Count the lines below that contain the string "perform", treating uppercase and lowercase as different. Give only the number.

---------- Material provided ----------

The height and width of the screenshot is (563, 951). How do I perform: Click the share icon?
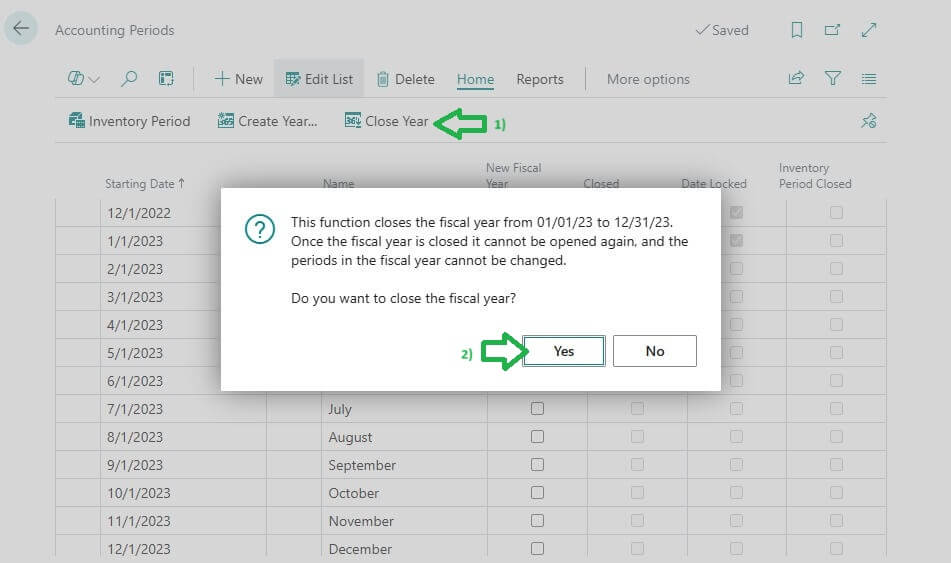click(x=796, y=79)
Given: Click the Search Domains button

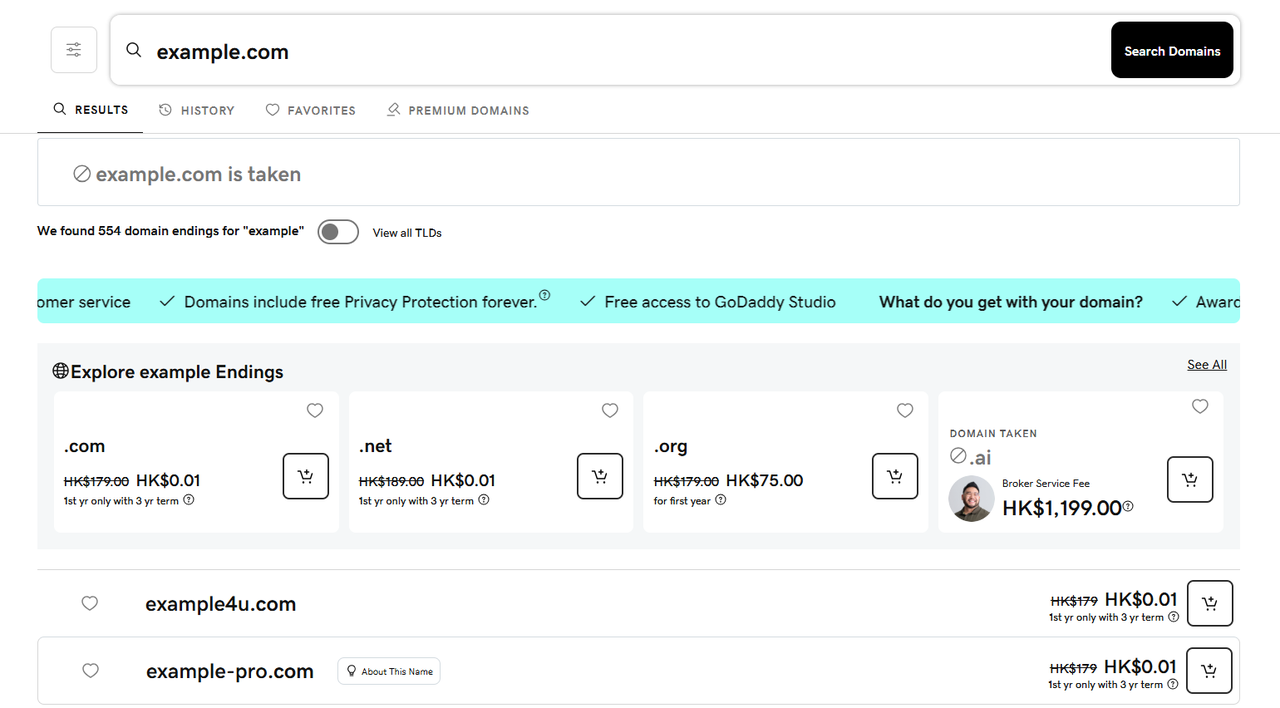Looking at the screenshot, I should (1172, 50).
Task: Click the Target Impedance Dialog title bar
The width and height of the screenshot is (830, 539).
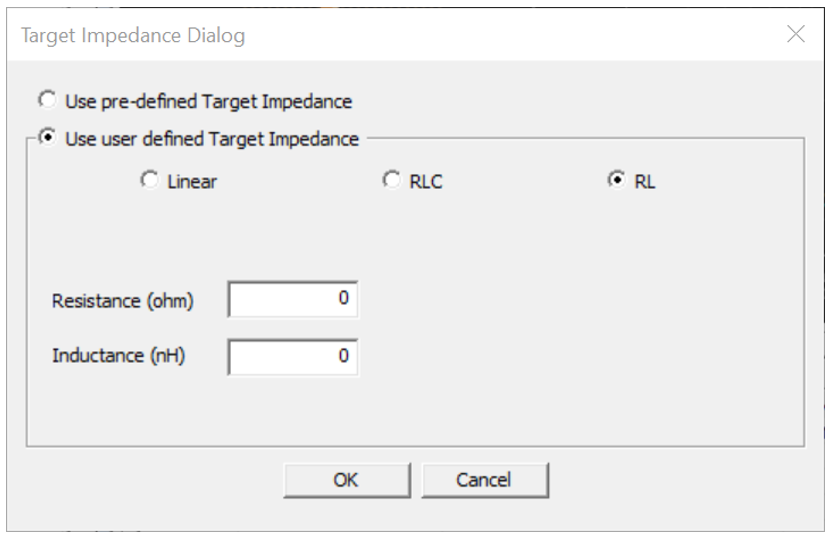Action: pos(400,36)

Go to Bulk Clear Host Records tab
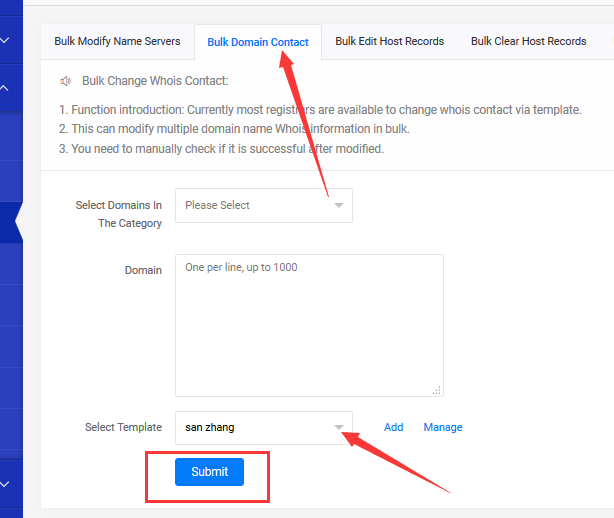pos(529,41)
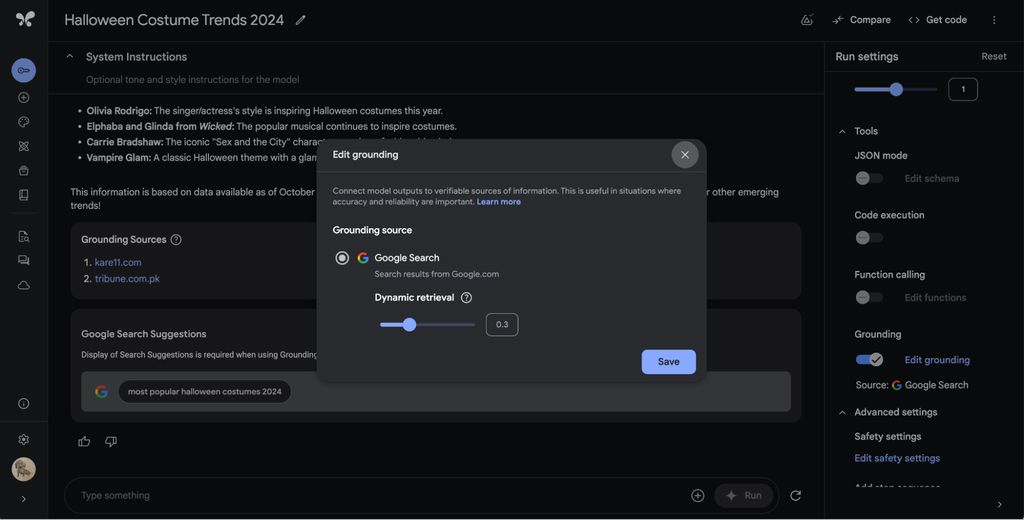This screenshot has height=520, width=1024.
Task: Select the Google Search radio button
Action: 342,258
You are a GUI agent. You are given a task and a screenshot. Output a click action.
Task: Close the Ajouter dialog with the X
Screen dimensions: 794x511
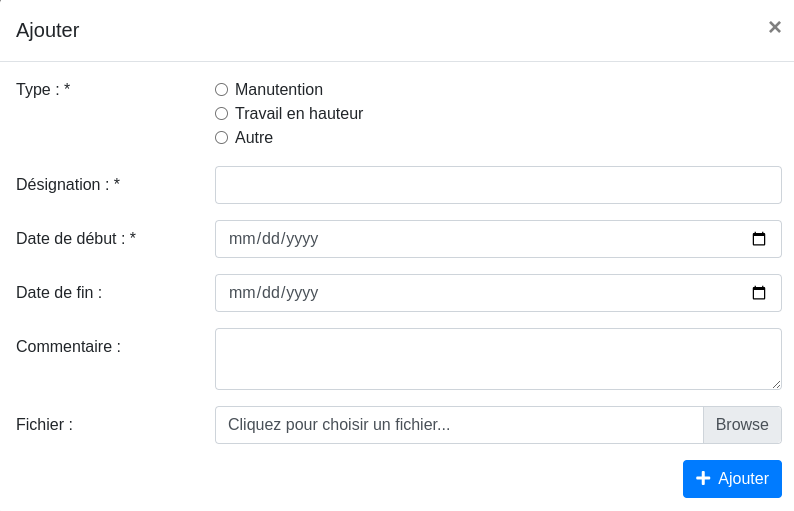point(774,28)
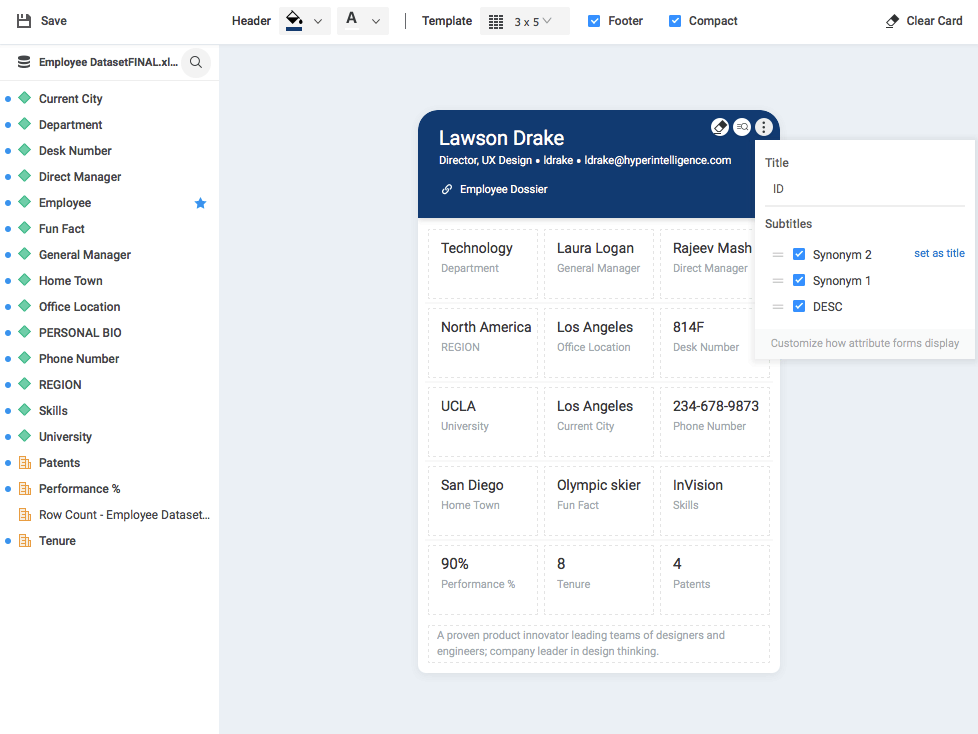Click the paint bucket fill color swatch

294,20
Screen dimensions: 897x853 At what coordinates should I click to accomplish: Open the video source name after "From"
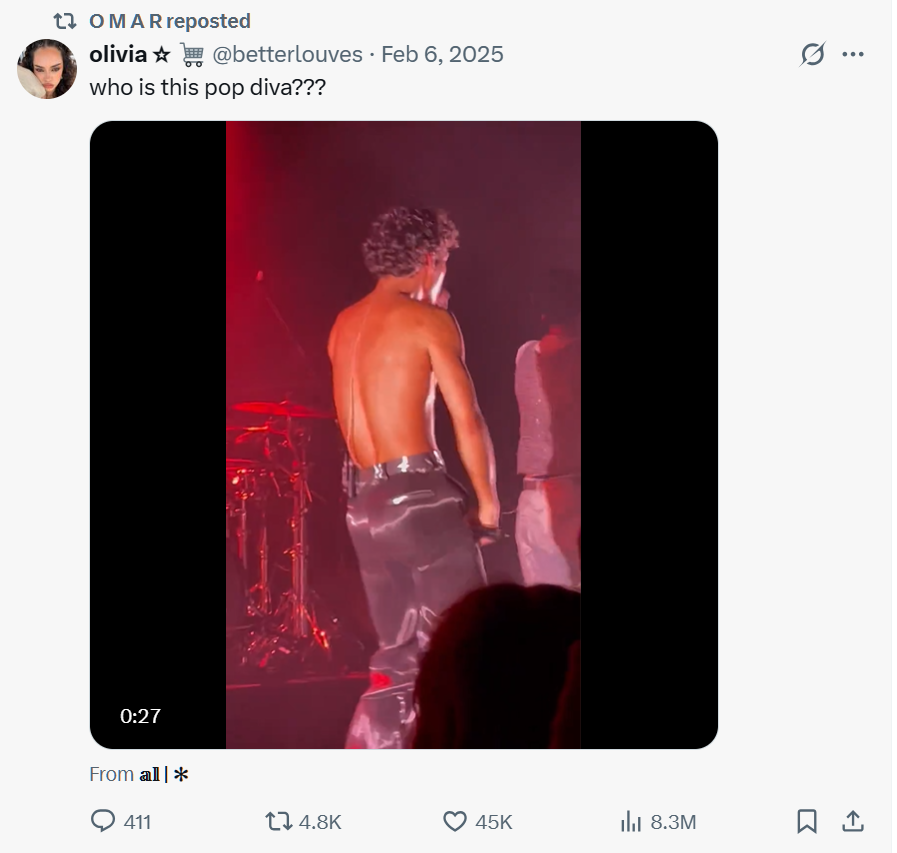pos(164,774)

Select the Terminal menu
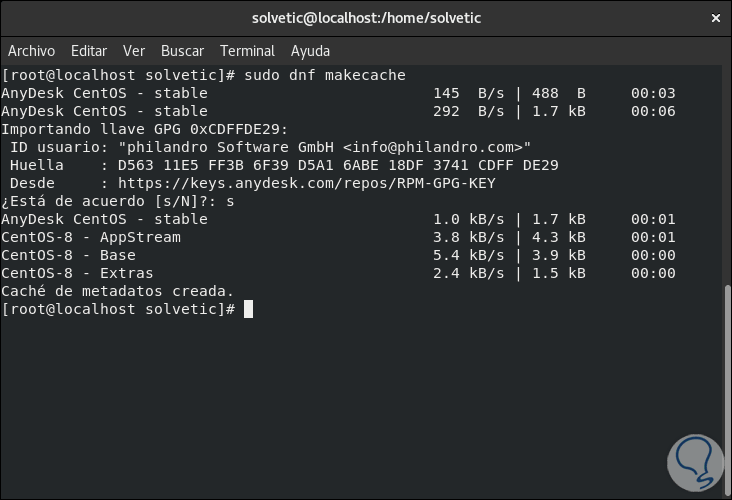coord(247,51)
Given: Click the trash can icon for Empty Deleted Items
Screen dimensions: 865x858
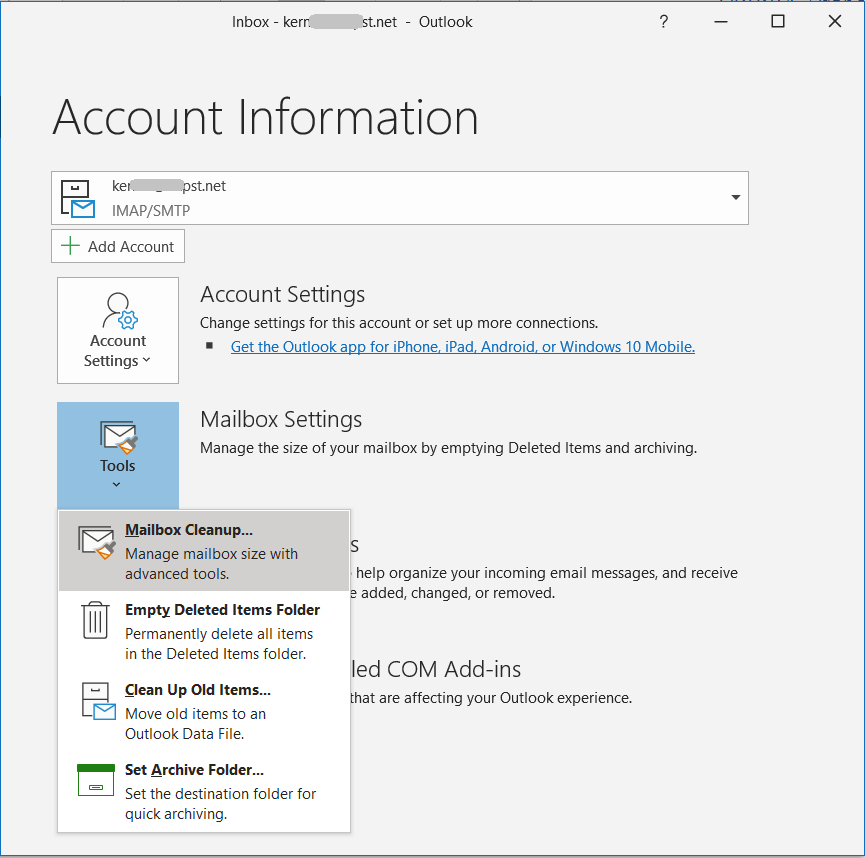Looking at the screenshot, I should 95,621.
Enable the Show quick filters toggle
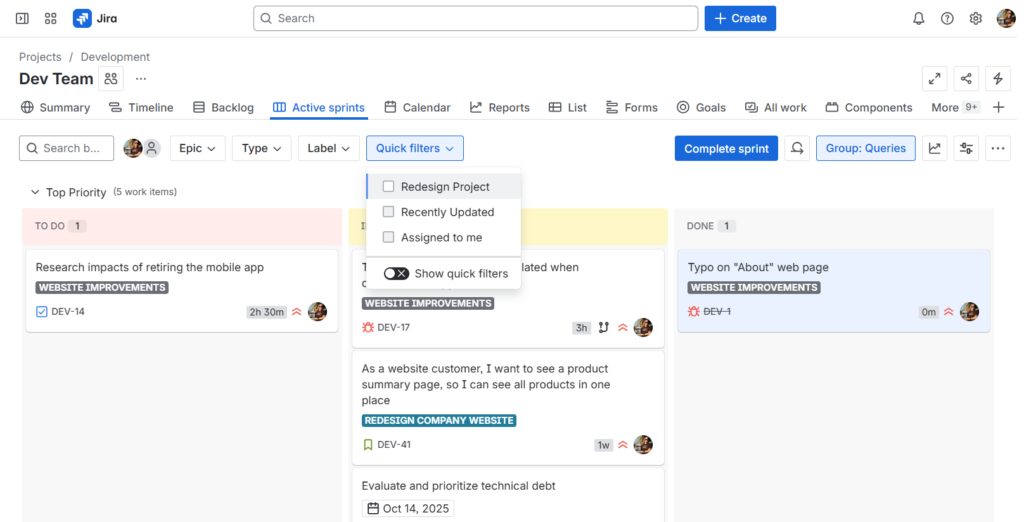1024x522 pixels. tap(396, 273)
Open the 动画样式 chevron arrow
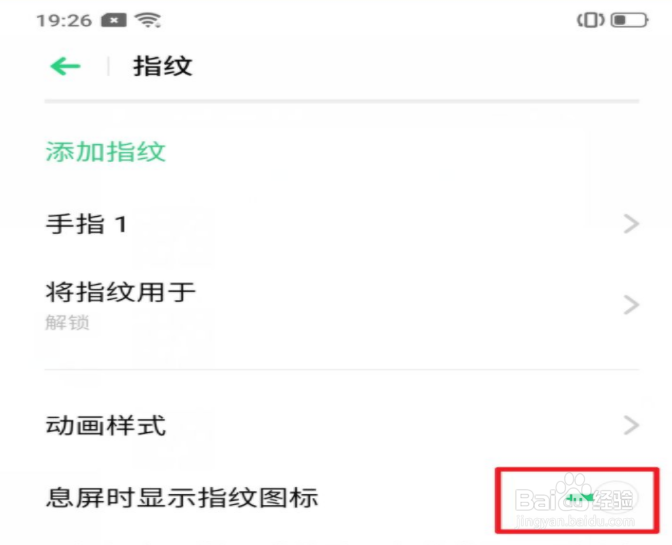The width and height of the screenshot is (672, 545). 631,425
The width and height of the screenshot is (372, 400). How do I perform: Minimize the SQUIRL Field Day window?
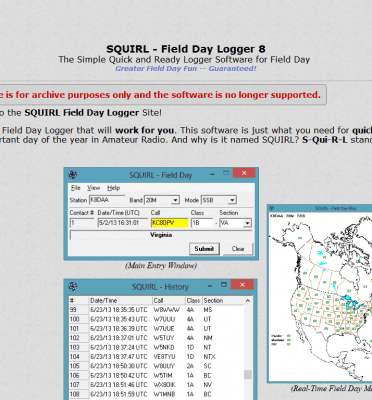(x=212, y=174)
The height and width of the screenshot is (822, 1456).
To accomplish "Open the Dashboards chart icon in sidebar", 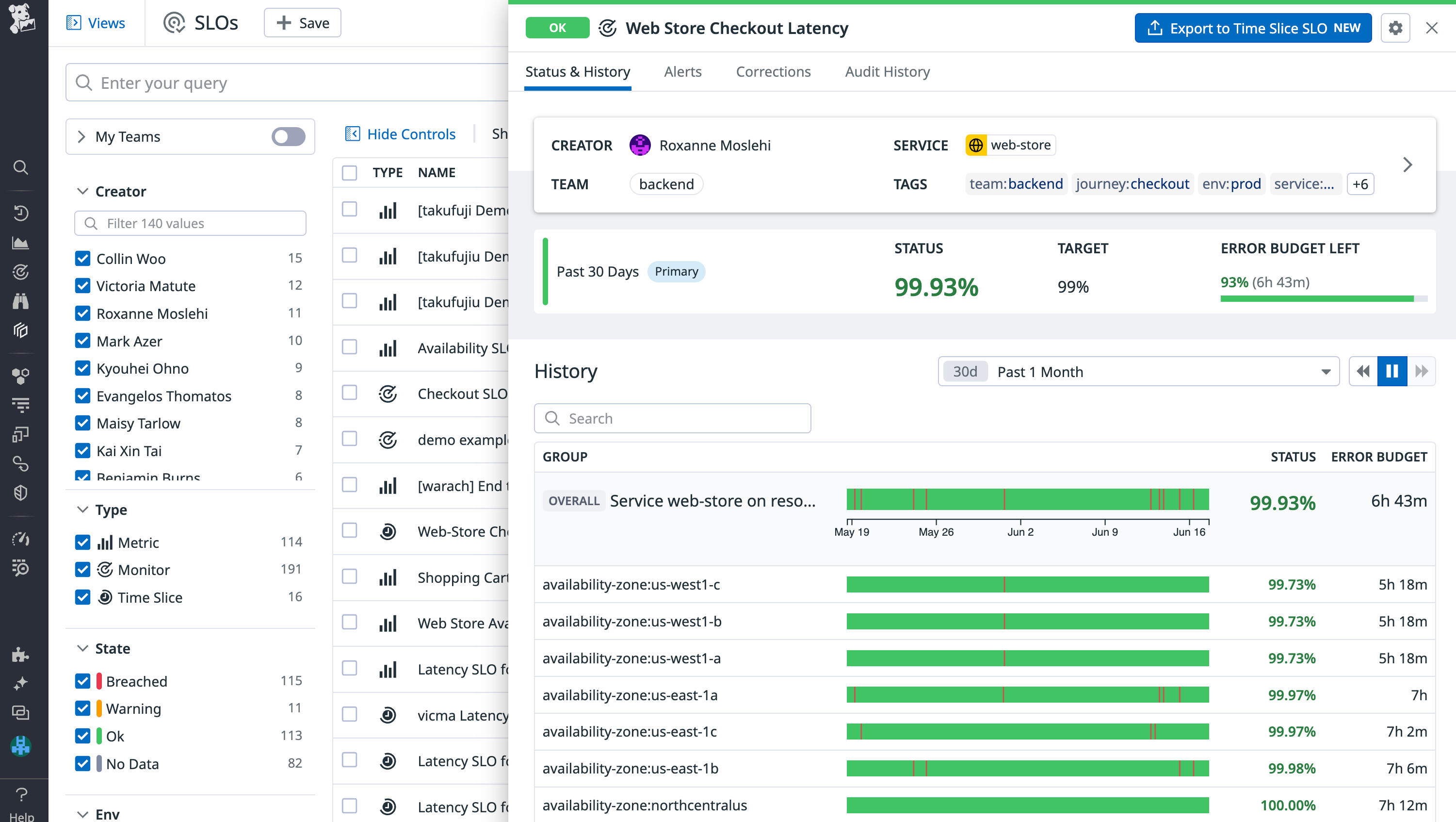I will pyautogui.click(x=20, y=243).
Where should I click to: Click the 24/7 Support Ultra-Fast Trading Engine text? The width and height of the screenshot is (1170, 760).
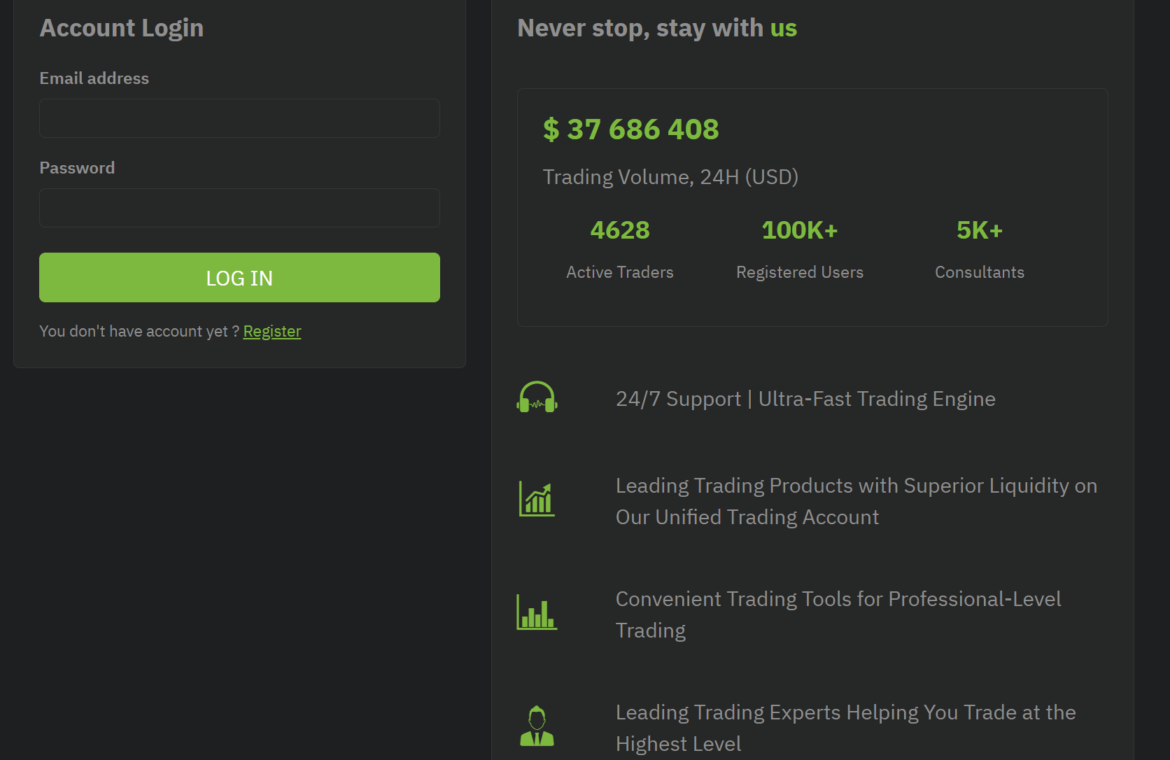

----------

● **Correct result**: 2